R_{t} = \frac{{DN}_{o} - {DN}_{d}}{{DN}_{w} - {DN}_{d}} \times R_{w}

(1)

where R_t is the reflectance of the target; DN_o is the DN value of the original hyperspectral image; DN_d is the DN value of the dark current; DN_w is the DN value of the white Teflon standard; and R_w is the reflectance of the white Teflon standard.

2. Image masking. Pixels with a difference of more than 0.5 between the absorbance values at 1,300 and 1,450 nm were set as the foreground, and the remaining pixels were masked.

3. Noise reduction. Pixels with a value greater than ±2 SDs of the mean spectrum were removed.

4. Reflectance averaging. The remaining pixels after masking and noise reduction were averaged for subsequent statistical analysis.

GPC measurement

After spectral data collection, the grains were milled into rice flour, and the samples were preprocessed by HClO₄-H₂SO₄ digestion. Then, the total N in the grain (%) was determined using the semimicro Kjeldahl method [34] and a SEAL AutoAnalyzer 3 HR (SEAL Analytical Ltd., Germany). GPC was determined to be 5.82 times greater than the total N in the grain [20,35].

Genome-wide molecular data

SNP loci data for 230 of the 276 rice varieties harvested in experiment 2 were obtained from the Institute of Germplasm Resources and Biotechnology, Jiangsu Academy of Agricultural Sciences (unpublished data). The Illumina HiSeq platform was used for the resequencing procedure. On average, 57.41 million mapped reads per sample were produced, and the sequencing depth was approximately 21.7X. The sequence of the japonica variety Nipponbare was used for reference. The fastp (https://github.com/OpenGene/fastp), bwa (http://sourceforge.net/projects/biobwa), and GATK4 (https://github.com/broadinstitute/gatk) software programs were used for resequencing data quality control, mapping, and variation calling. Admixture (http://dalexander.github.io/admixture) and TASSEL5 (https://tassel.bitbucket.io/) software were used to increase the model parameters Q and K.

* BRIEF A *
For each statement, answer yes or no according to the rice grain protein passage, and quote the exact words that decide it. (i) GPC was taken as 6.25 times the total N in the grain. (ii) The sequencing depth was approximately 21.7X. (iii) The japonica variety Nipponbare served as the reference sequence.
* BRIEF B *
Continue the rice grain protein passage, starting after its last sentence.
The material has no connection to the passage on rice grain protein.

* COLLECTED DATA *
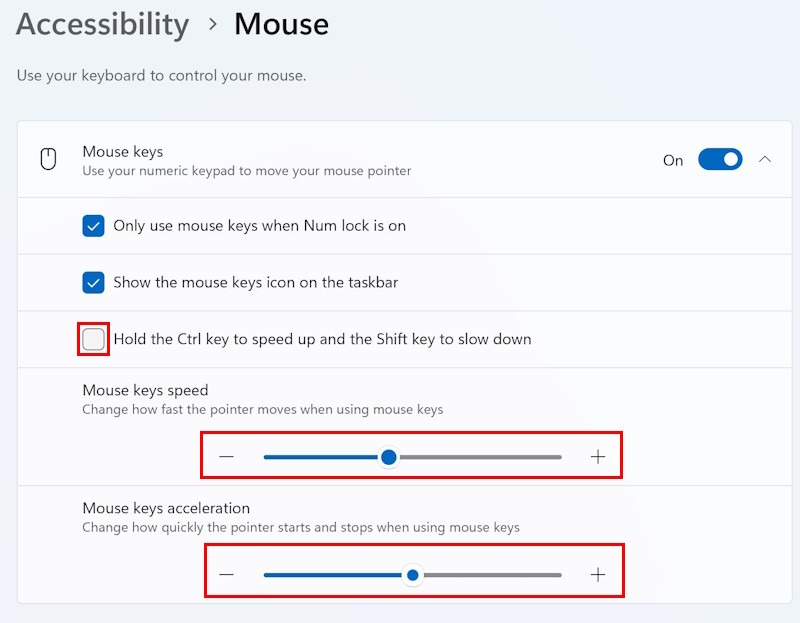
Task: Click the plus icon for Mouse keys speed
Action: pos(598,457)
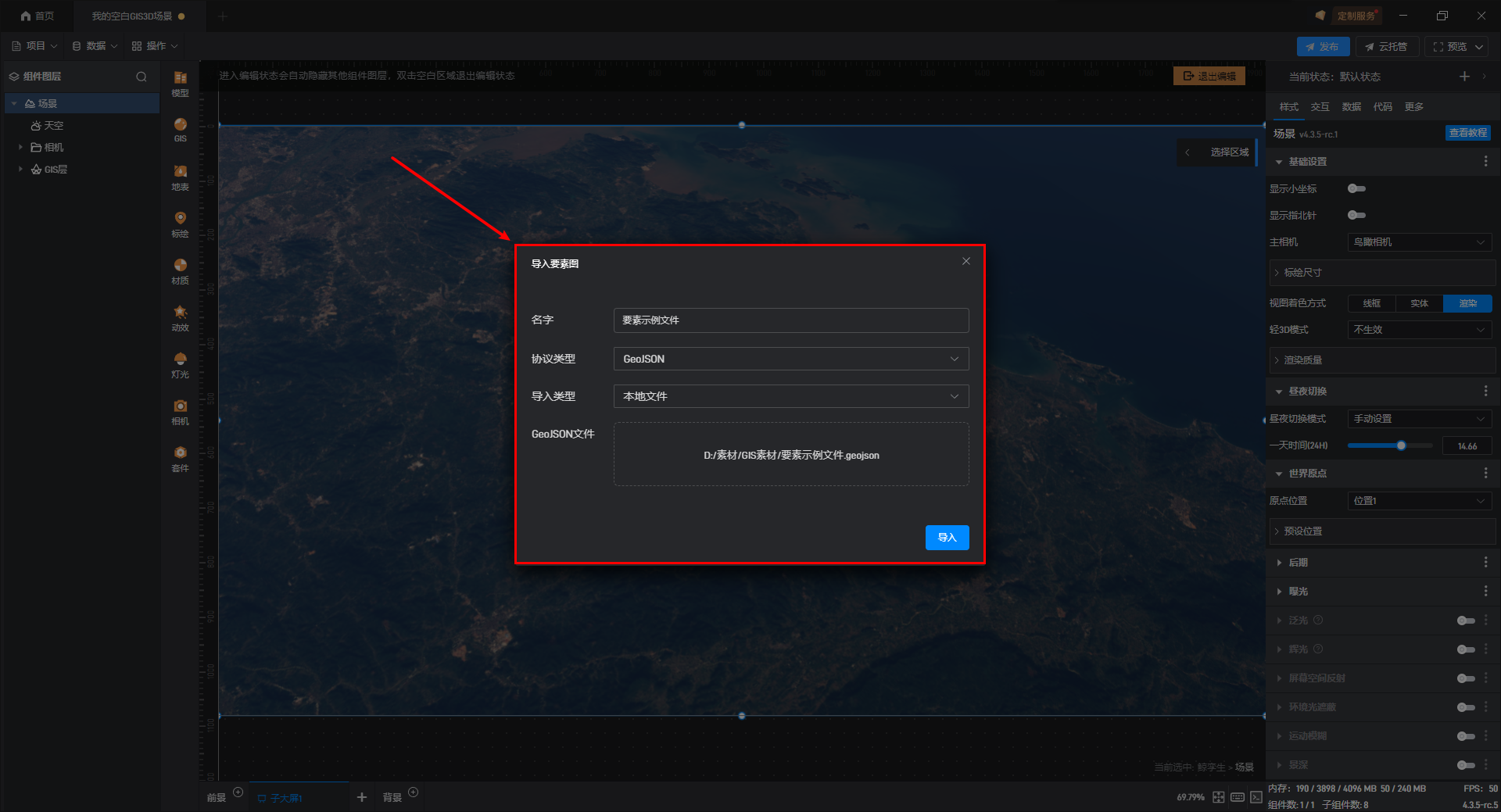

* RESULT A *
(i) No: "GPC was determined to be 5.82 times greater than the total N in the grain"
(ii) Yes: "the sequencing depth was approximately 21.7X"
(iii) Yes: "The sequence of the japonica variety Nipponbare was used for reference."

* RESULT B *
Plink software (version 1.9, https://www.cog-genomics.org/plink/1.9/general_usage) was used to perform quality control analysis on the SNP sites. To decrease the number of false-positive sites, the following screening conditions were used: SNP loci with a minor allele frequency > 0.05 and a call rate > 90% were retained. This resulted in 653,465 polymorphic and high-quality SNP markers being retained for subsequent analysis.

Methods

GPC estimation and GWAS workflow

The data analysis workflow is shown in Fig. 1. First, the raw dataset (rice grain spectra + GPC) was used to train the DCGAN model, and a large, simulated dataset was generated to construct an expanded training dataset. Then, CWT was used to generate features. Redundant features were eliminated using correlation analysis and recursive feature elimination, and the resulting optimal feature subset was used to construct a GPC estimation model. Finally, the results of the GWAS for the measured and estimated GPC values were compared.

Data augmentation using the DCGAN

Construction of the DCGAN

We used the DCGAN to address the problem of poor parameter tuning and thereby improve the training speed and stability of our predictive models. A GAN is a deep learning model that learns the original distribution of data and generates instances similar to the original data through continuous training [36]. GANs consist of 2 main components, a generative model (G) and a discriminative model (D), which compete with each other to produce progressively better outputs. The DCGAN improves upon the GAN through modifications to the network structure [37]. Specifically, convolutional neural networks (CNNs) are used in both G and D, and the CNN structure is also improved. The simplicity of the DCGAN structure makes it easy to use with one-dimensional spectral data.

In our implementation, a DCGAN was used to simultaneously generate simulated spectra and the associated GPC data using the following procedures:

1. We defined the spectral vector for each variety as S_n = (S₁, S₂, …, S_n) and a scalar, g, for the GPC (n is the number of bands and Si is the absorbance value).

2. A maximum-minimum normalization of S was performed to accelerate the convergence of the DCGAN model, and g is divided by 10. Si∈[0, 1].

3. Since 1,510 nm is a protein absorption band, a new vector V_n+1 = (S₁, S₂, … g…, S_n) was formed after inserting GPC into the 1,510-nm band of the corresponding varieties.

4. The DCGAN model was trained using the combined data and used to generate simulated data.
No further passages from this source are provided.